What’s so fun about Michael Carroll’s cryptic crosswords? Get a clue.

July 1997By Comments

MICHAEL M. CARROLL can engineer words as well as anything. As Rice University’s dean of engineering, he supervises some 1,000 students and 96 faculty members, yet he also shines in a smaller but equally complex sphere: that of the cryptic crossword. Unlike the American crossword—in which the grid is denser and the clues largely just synonyms—the British-style cryptic offers fewer but longer clues, each a minipuzzle in itself.

A native of Ireland, sixty-year-old Carroll was raised in a rich literary tradition that included cryptics. He first created one twelve years ago “out of boredom” and has since been published in several periodicals, including the New York Times. He has recently suspended puzzling (“I found I was trying to devise a better clue for twelve down rather than writing a research paper”), but he graciously agreed to create the puzzle at right—his first with a Texas theme.

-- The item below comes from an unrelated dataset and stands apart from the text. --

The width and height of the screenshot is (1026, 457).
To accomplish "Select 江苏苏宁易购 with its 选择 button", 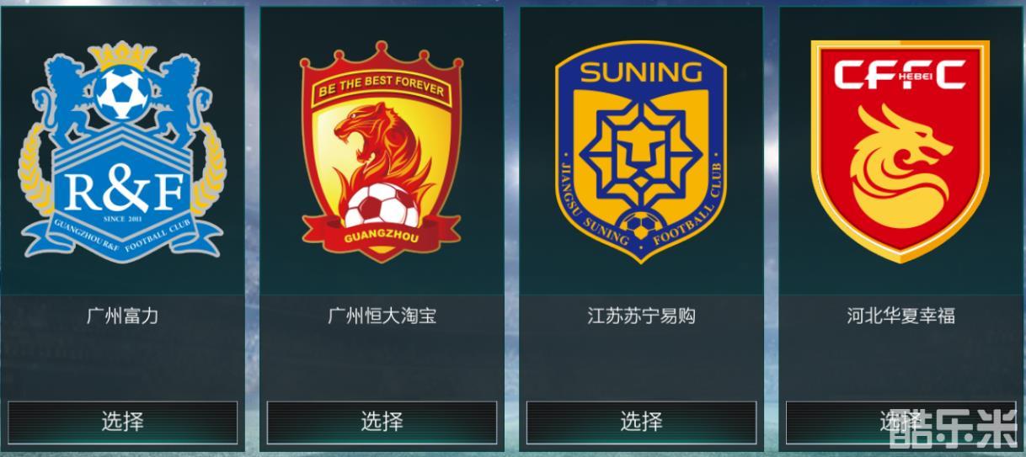I will click(641, 421).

For novices, here are a few hints. Each clue is part synonym and part decoding advice but appears to make sense as a whole. Anagrams contain a word implying rearrangement; in “A cow runs wild in town,” the letters in “a cow” are mixed up (“run wild”) to yield “Waco” (the “town”). Puns (indicated with a question mark or exclamation point) are popular: “Cold meat stew?” is “chili.” Dividing a word into components is called a charade: “Cerulean headgear is an emblem of state” translates into “bluebonnet.” Deletions work similarly—in “Two thirds of a bushel for George,” the answer is “Bush.” Reversals are just that: “Material mined the wrong way” gives you “denim.” Then there are hidden words: Look closely at “Alone, some do very well to read a novel,” and you’ll find Lonesome Dove. (Some answers require abbreviations to fit.) Finally, remember the number in parentheses—that’s the length of the answer—and the fiendish nature of the creator. He practices to deceive.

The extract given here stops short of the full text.